Hoje amanheci igual... pensei o que pensei, fiz igual ao que foi feito. Experimentei o  déjà vu e re - postei um escrito.
Três anos e pouco depois, não mudei quase nada nesta imensa mudança que sofri...

"O difícil não é imitar a grandeza com a desmesura. O difícil é que a alma não seja anã."- Vergílio Ferreira



Toda a Sociedade Está dentro de Mim



Fazer qualquer coisa ao contrário do que todos fazem é quase 
tão mau como fazer qualquer coisa porque todos a fazem. Mostra uma igual preocupação com os outros,
 uma igual consulta da opinião deles - característica certa da inferioridade absoluta.
 Abomino por isso a gente  que se preocupa com seres imorais ou infames,
 e com o impingir paradoxos e opiniões delirantes. 
Nenhum homem superior desce até dar à opinião alheia tal importância que se preocupe em contradizê-la.
...


(Fernando Pessoa)









Só se ouviam os meus passos na pedra preta do basalto da viela, sem passeios a contrastar, estreita e claustrofóbica, cortada por entre prédios atarracados e velhos  como se de uma cicatriz se tratasse. Sorri à ideia do caminho para a livraria do portão escuro, enegrecido pelo tempo, onde se guardavam memórias por dentre folhas esquecidas e amarelecidas pelo tempo, necrópole de autores consagrados e de outros não tão conhecidos, mas cuja magia osmótica contagia e se apodera de quem a absorve. Um candeeiro acendeu a sua luz fraca e trémula que anunciava o crepúsculo, arauto da noite. Olhei o número num azulejo escuro e gasto incrustado na parede. Era ali.

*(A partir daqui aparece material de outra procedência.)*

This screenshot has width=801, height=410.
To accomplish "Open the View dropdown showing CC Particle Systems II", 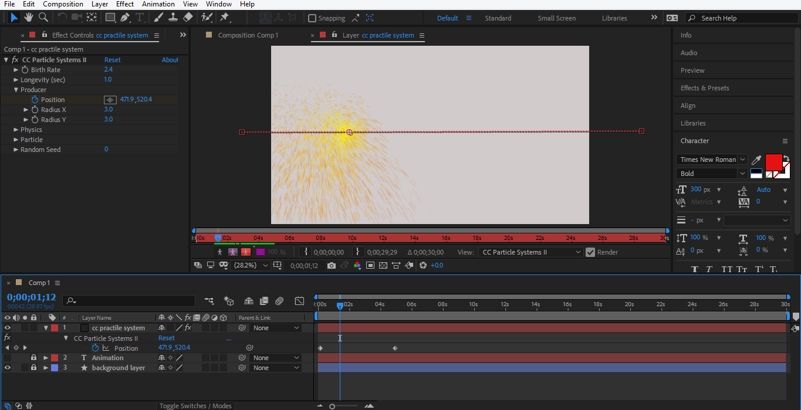I will click(x=531, y=252).
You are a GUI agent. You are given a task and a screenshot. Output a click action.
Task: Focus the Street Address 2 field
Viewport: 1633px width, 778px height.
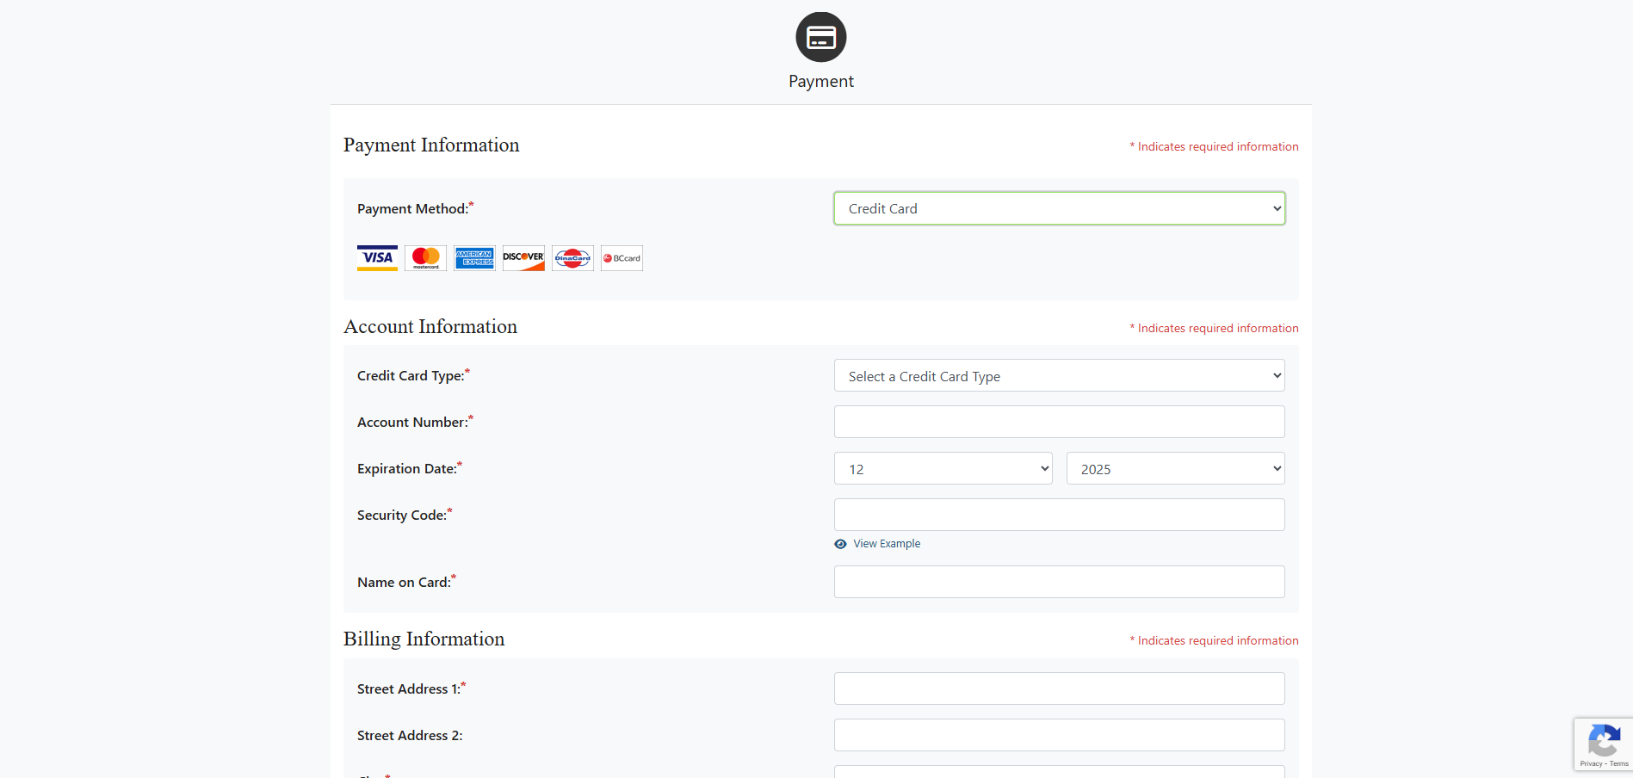point(1059,736)
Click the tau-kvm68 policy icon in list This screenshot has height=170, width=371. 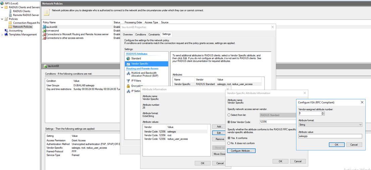point(44,27)
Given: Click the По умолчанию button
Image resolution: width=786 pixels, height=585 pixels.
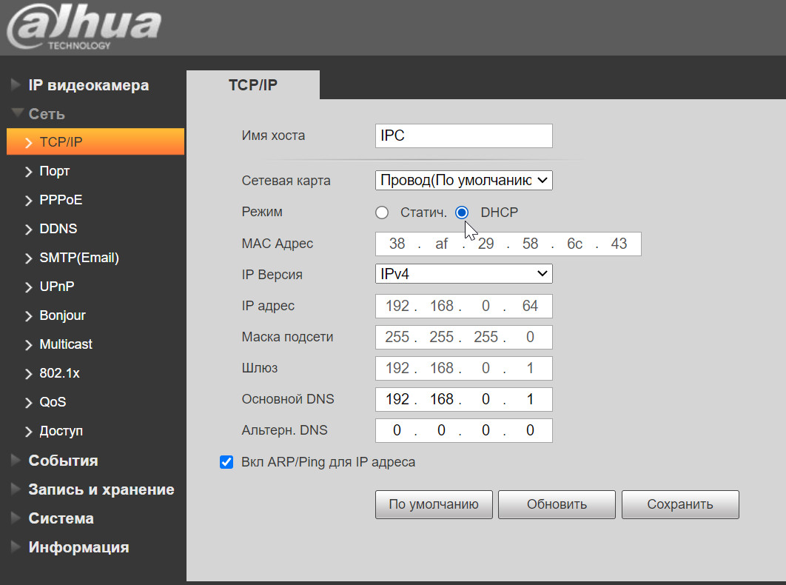Looking at the screenshot, I should [x=434, y=504].
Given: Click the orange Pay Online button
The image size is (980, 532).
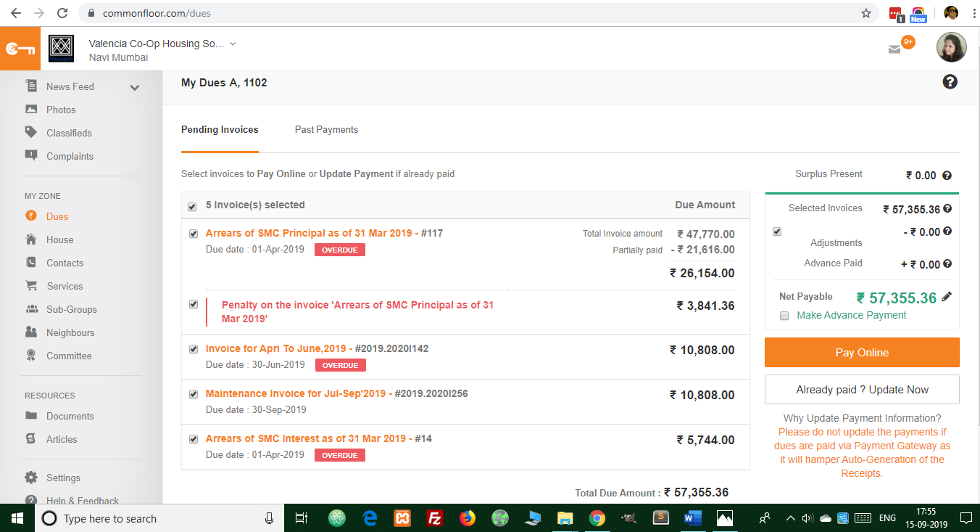Looking at the screenshot, I should (x=861, y=353).
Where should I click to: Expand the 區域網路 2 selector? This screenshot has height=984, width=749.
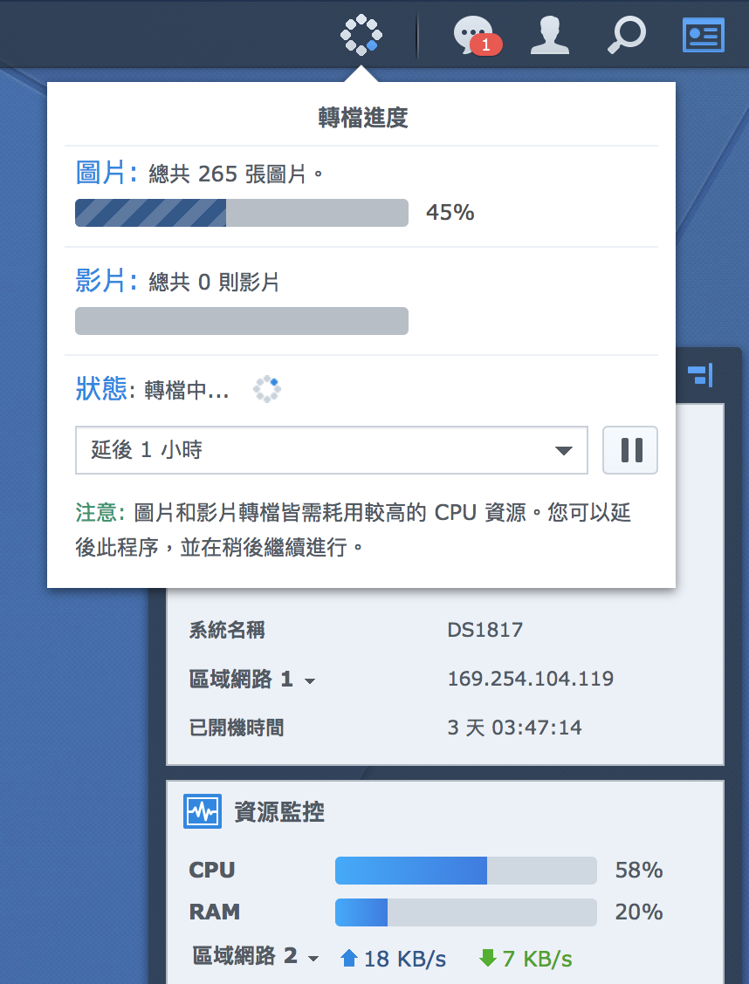[x=314, y=959]
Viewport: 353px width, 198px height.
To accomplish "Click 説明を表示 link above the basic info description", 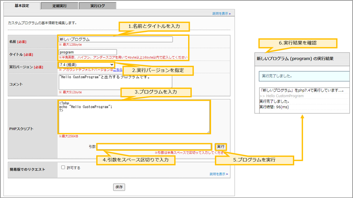I will coord(221,14).
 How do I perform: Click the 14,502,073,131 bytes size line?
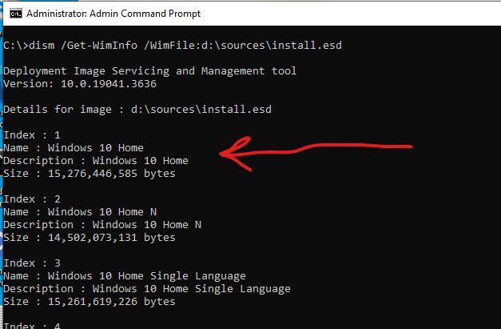point(89,238)
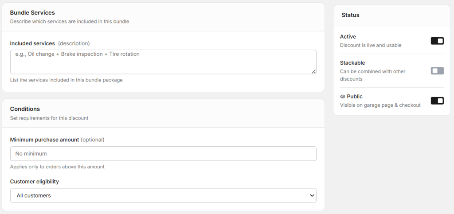Click the "Applies only to orders" help text
454x214 pixels.
click(x=57, y=167)
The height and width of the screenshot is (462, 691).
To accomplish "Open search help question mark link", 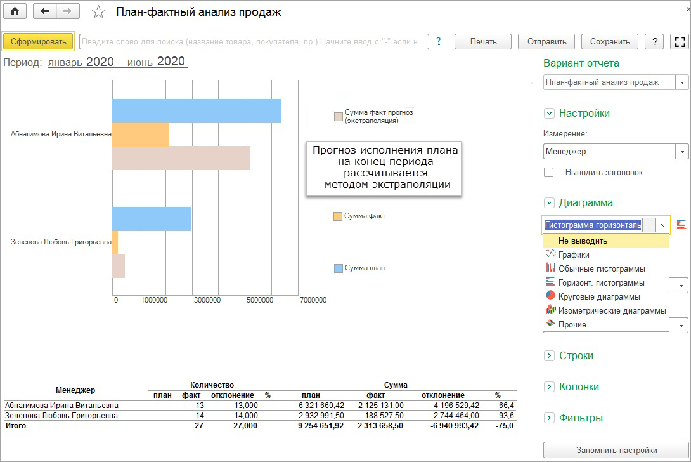I will tap(438, 41).
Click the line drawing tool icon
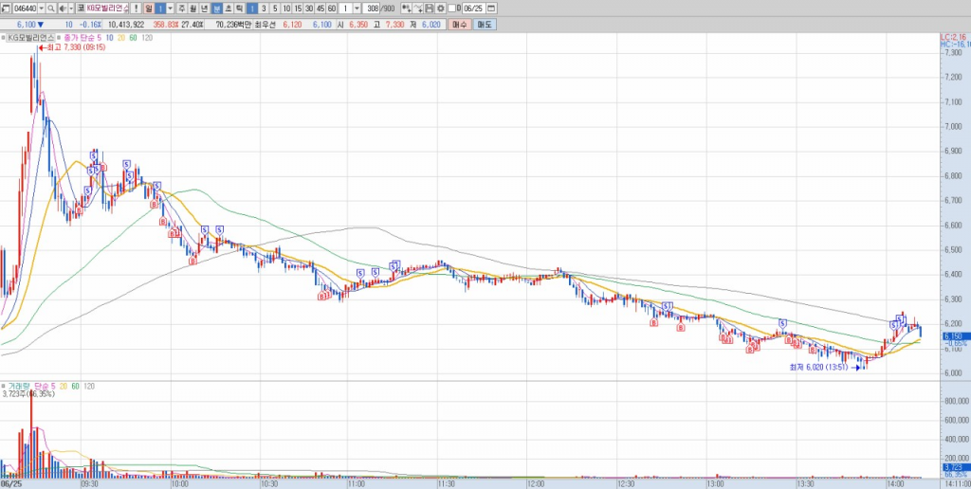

Ali, naquela porta verde e baixa, não se guardavam livros. 
Entrei para a sala iluminada por quebra-luzes de vitral, garridos e sujos de pó que espalhavam um caleidoscópio de cores desmaiadas pelos cabides e cruzetas que cobriam  paredes de cor indefinida.
"Vidas em Segunda Mão" - dizia o letreiro sobre a porta, para quem sabia o que procurava; era uma placa ferrugenta, imperceptível e gasta pela erosão das vidas que entravam e saiam, das que ficam e das outras que iam experimentar a mudança.
Entrei e a miúda ao canto junto à registadora, não levantou os olhos do telemóvel onde os polegares batiam ágil e velozmente, nem sequer respondeu  à minha saudação, limitando-se a dizer "Esteja à vontade"... seguramente não estava preocupada que eu lhe roubasse uma vida usada.

Havia-as para todos os gostos. Levei 3 para o provador.

Experimentei a de estrela de cinema. Era tamanho único e estava muito apertada. Apesar de ser maravilhosa, estava esfiapada por dentro e cheia de manchas de vícios mil. Não se podia alargar pelas costuras... já tinha sido escortanhada até ao impossível. Despi-a com pena, deixei-a do avesso com o glamour a assomar por dentre os alinhavos dos remendos... não era para mim.

Experimentei a de político. Assentava-me que nem uma luva, mas convenhamos que aquela espécie de lycra se molda a qualquer corpo com vontade de a envergar. Fedia. O cheiro era tão intenso e nauseabundo que seria necessário um estômago forte e falta de sentidos para a poder vestir. À segunda contracção do bucho, despi-a. Foi como me estivesse a esfolar viva; aquela vida apegara-se-me tão intensamente que a tarefa de a conseguir tirar por completo e mais ao nojo que a assistia me agastou anos à minha própria vida... não era para mim.

Experimentei a de aventureiro e atleta saudável. Esta havia-a em diversos tamanhos porque a vontade de começar é grande e o início auspicioso, mas com o passar do tempo , quase todos a trocam pela vida sedentária, familiar, bem nutrida e  mal regrada ... a única esgotada no escaparate.
Saltos de para-quedas não,  que tenho vertigens e me falta o ar. Mergulhar em apeneia não,  que tenho claustrofobia e me falta o ar. Comer alface não, que sou uma barulhenta pertinaz, mas não sou grilo... e apesar de impregnada com o maravilhoso e inebriante cheiro do ar puro , tive que a despir... não era para mim.

Saí cabisbaixa dos provadores e olhei melhor para as vidas em exposição : as melhores, nem eram de marca, não passavam de tristes imitações baratas, as outras, coitadas, estavam puídas pelos usos e  desusos.
Sorri para comigo e pensei que mudar de vida , afinal  não é assim tão fácil. Nem é tampouco importante. A minha vida não é nova, nem de marca, mas é boa. Só precisa de uns pequenos ajustes aqui e ali e talvez dure ainda mais uns aninhos, ou quem sabe, seja muito mais resistente do que parece e me acompanhe até ao fim.